MacNeice, Louis: Autumn Journal

Muldoon, Paul: Selected Poems

There are a few connecting threads: Hannah Arendt's life and work for example (the books by Thien, Stonebridge, and Arendt herself), my interest in evolving views of AI and consciousness (Asimov, and Mary Shelley's Frankenstein), and my exploration of the possibilities of the short story (Carson, Gallant, and Ní Chuinn).

In previous years it's been difficult to pick a single favourite read of the year, but I have no such problems this year. Richard Flanagan's Question 7 is far and away the best thing I've read in a long time.
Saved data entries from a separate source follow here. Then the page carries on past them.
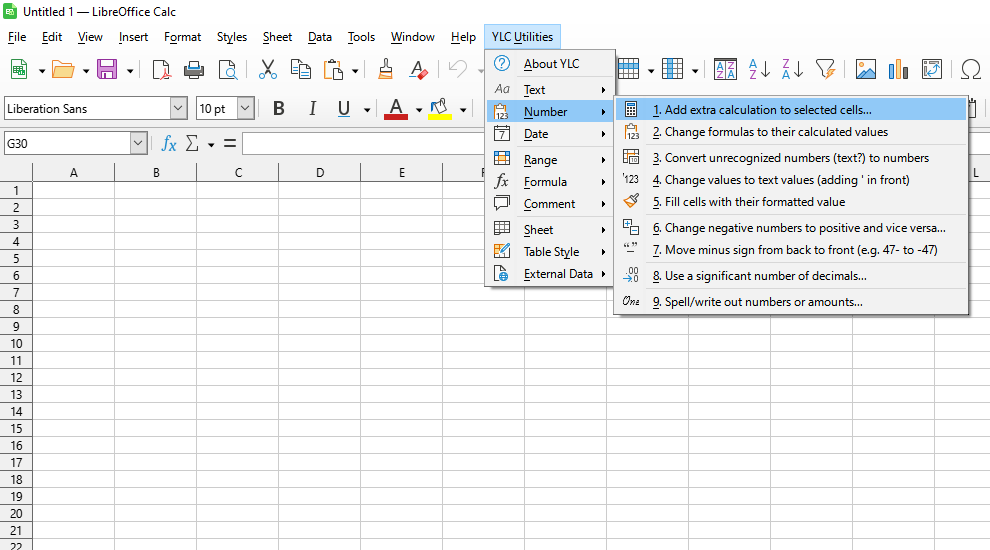Click the Sort Ascending icon
The height and width of the screenshot is (550, 990).
[759, 69]
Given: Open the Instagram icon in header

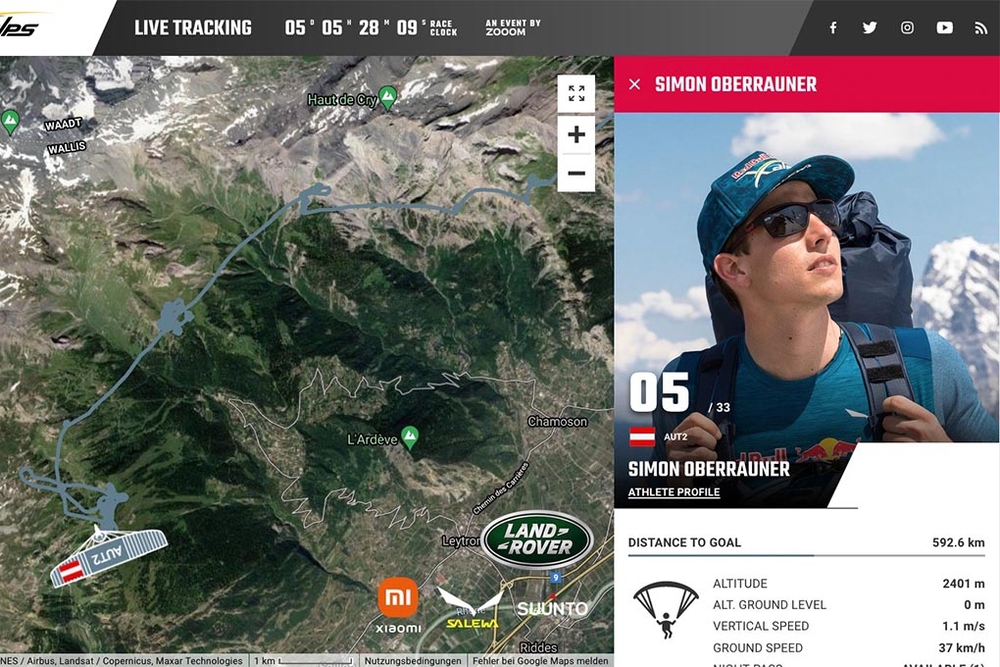Looking at the screenshot, I should (x=907, y=27).
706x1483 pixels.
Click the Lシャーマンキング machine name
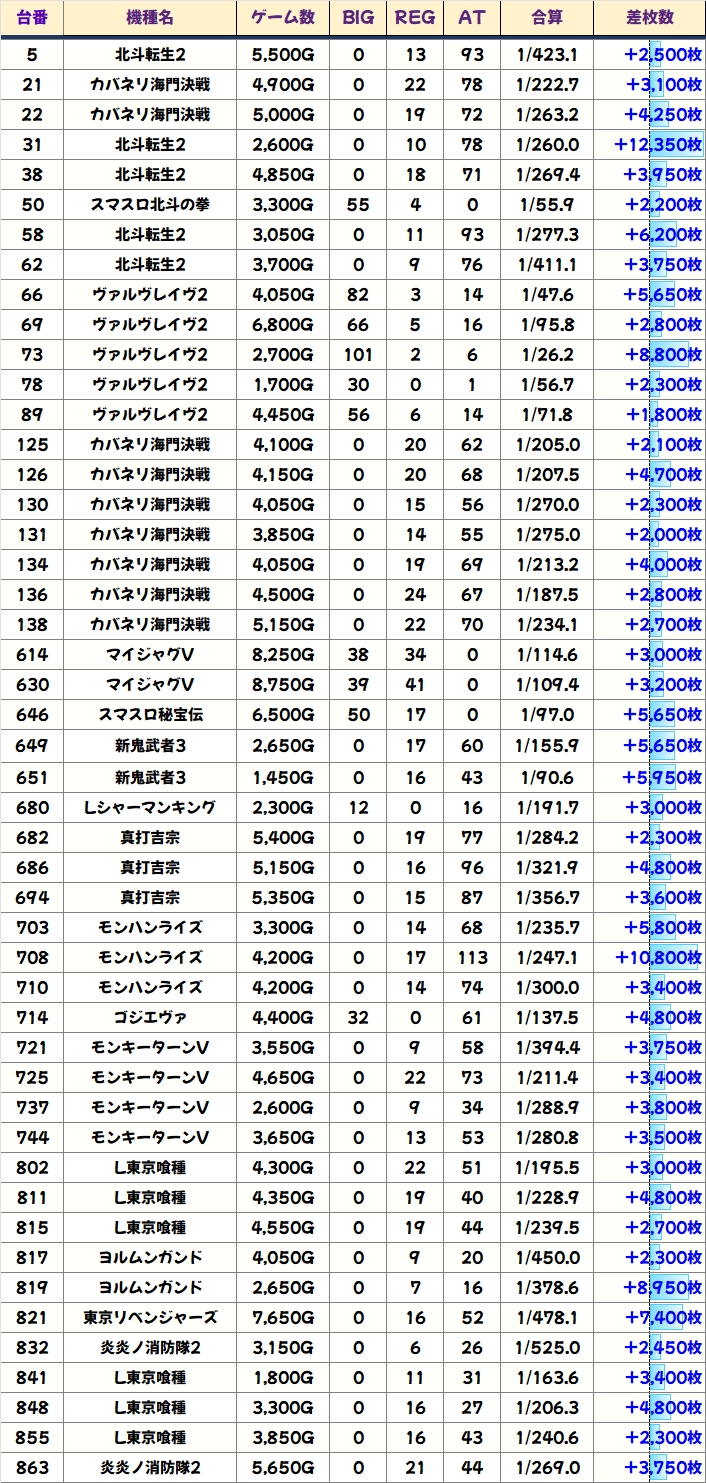[x=150, y=807]
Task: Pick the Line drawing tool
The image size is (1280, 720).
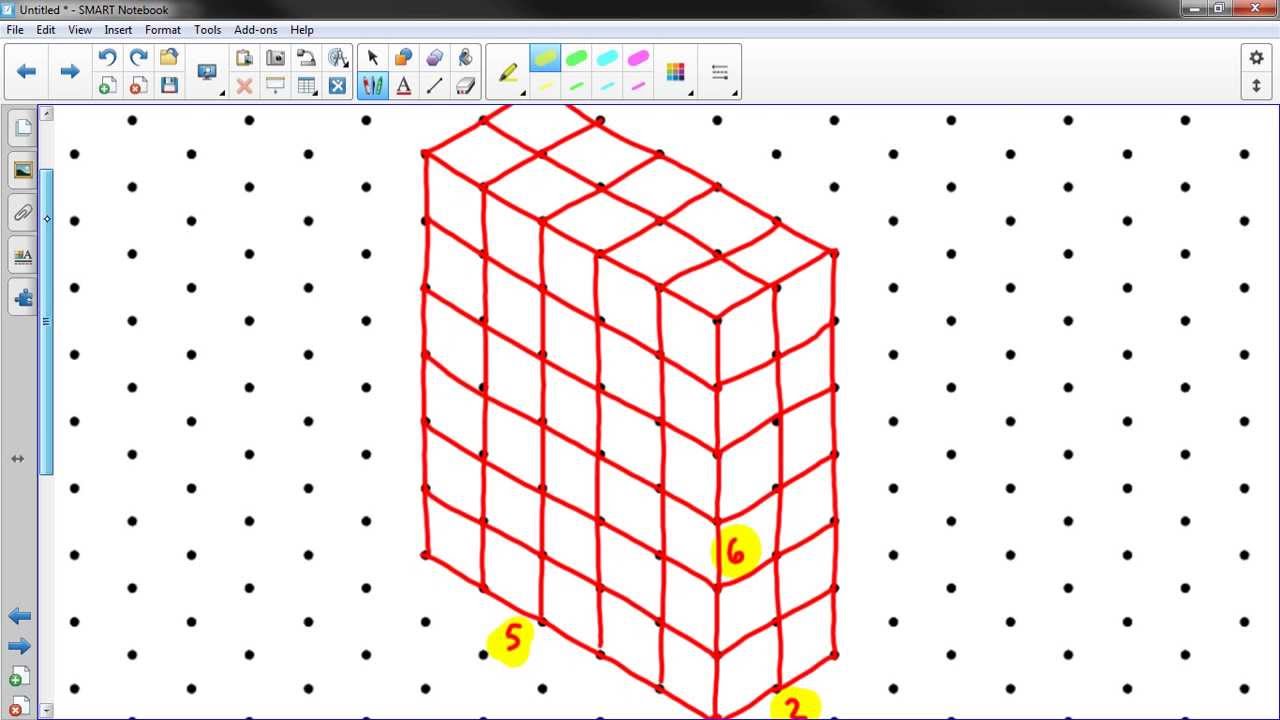Action: point(434,85)
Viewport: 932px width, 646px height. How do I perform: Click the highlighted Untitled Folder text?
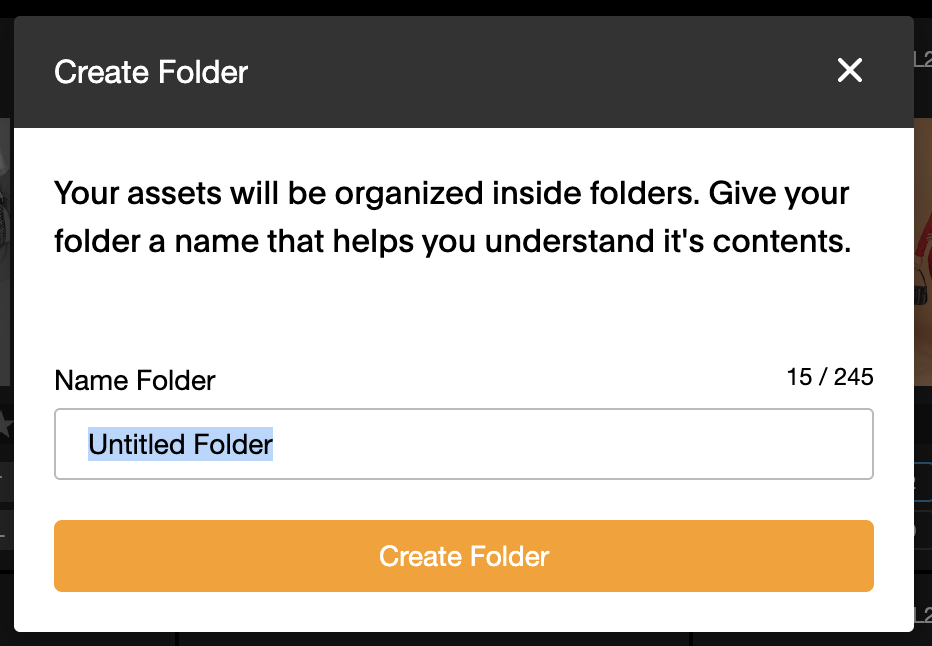click(181, 444)
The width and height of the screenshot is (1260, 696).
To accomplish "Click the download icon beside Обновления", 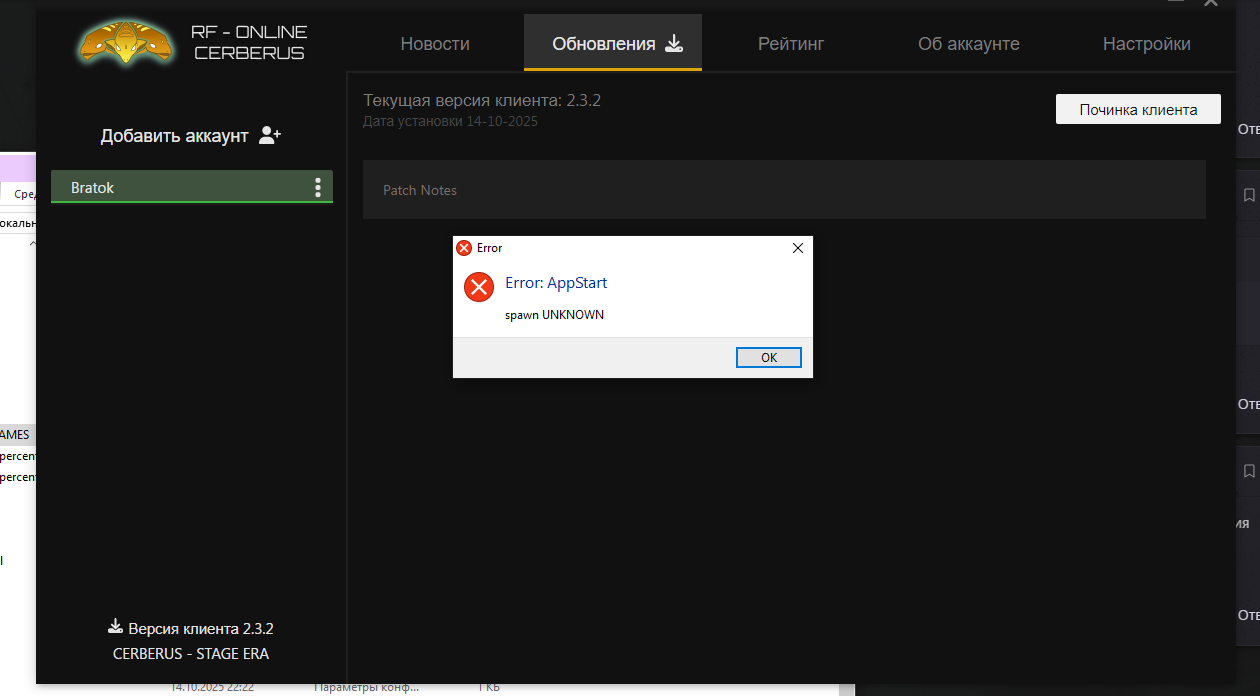I will coord(674,43).
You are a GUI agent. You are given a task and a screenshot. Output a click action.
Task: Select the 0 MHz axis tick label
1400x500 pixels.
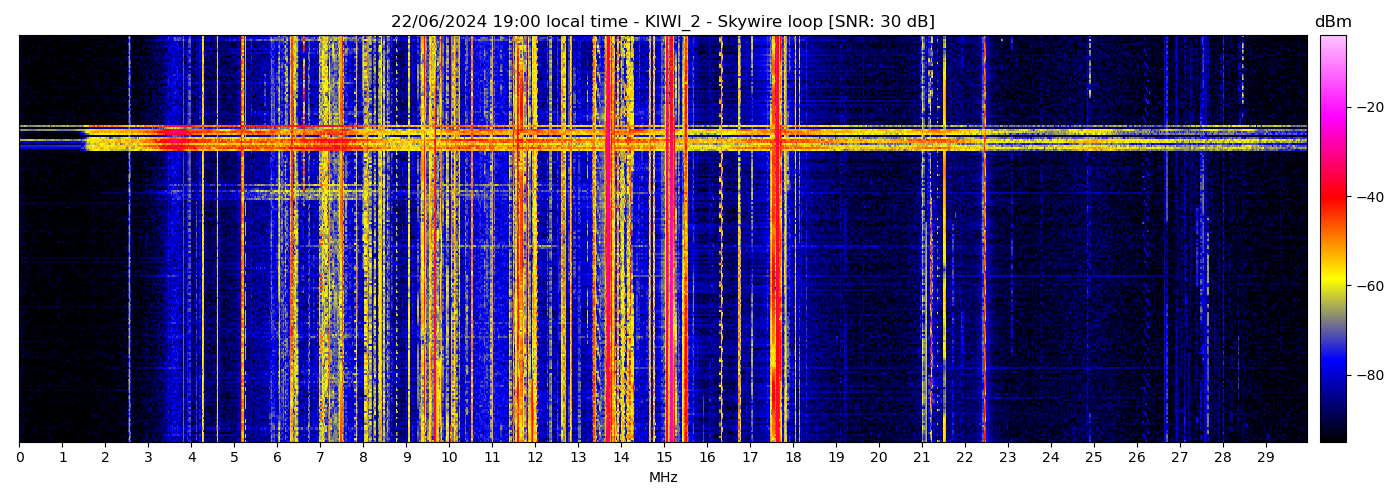(19, 458)
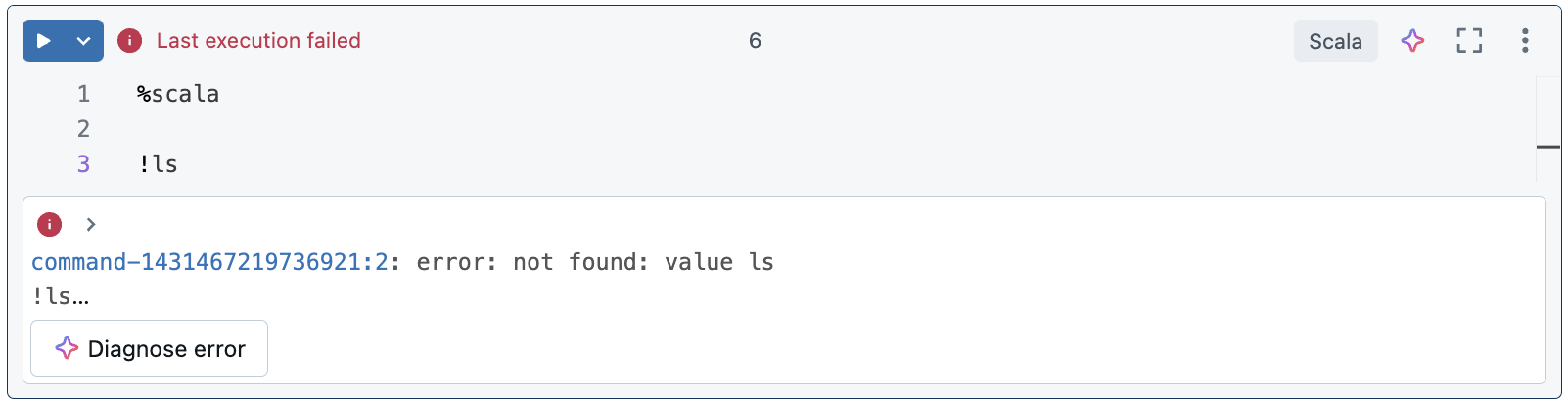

It's an extraordinary book, a combination of fiction, biography, and non-fiction, that delves deep into Flanagan's family history while sweeping across the arc of the 20th century. I loved his Booker-winning novel The Narrow Road to the Deep North and Flanagan has explained how his father's experience as a prisoner-of-war of the Japanese was one of its inspirations for that. In Question 7 his father's experience is once again a starting point, as his father was released when Japan surrendered, an event that could conceivably have its origins in the love affair between Rebecca West and H. G. Wells...
Without Rebecca West’s kiss H. G. Wells would not have run off to Switzerland to write a book in which everything burns, and without H. G. Wells’s book Leo Szilard would never have conceived of a nuclear chain reaction and without conceiving of a nuclear chain reaction he would never have grown terrified and without growing terrified Leo Szilard would never have persuaded Einstein to lobby Roosevelt and without Einstein lobbying Roosevelt there would have been no Manhattan Project and without the Manhattan project there is no lever at 8.15am on 6 August 1945 for Thomas Ferebee to release 31,000 feet over Hiroshima, there is no bomb on Hiroshima and no bomb on Nagasaki and 100,000 people or 160,000 people or 200,000 people live and my father dies. Poetry may make nothing happen, but a novel destroyed Hiroshima and without Hiroshima there is no me and these words erase themselves and me with them.

I'd rate Question 7 as highly as the best work by W. G. Sebald, which is the highest praise I can offer. This review in The Guardian came to the same conclusion.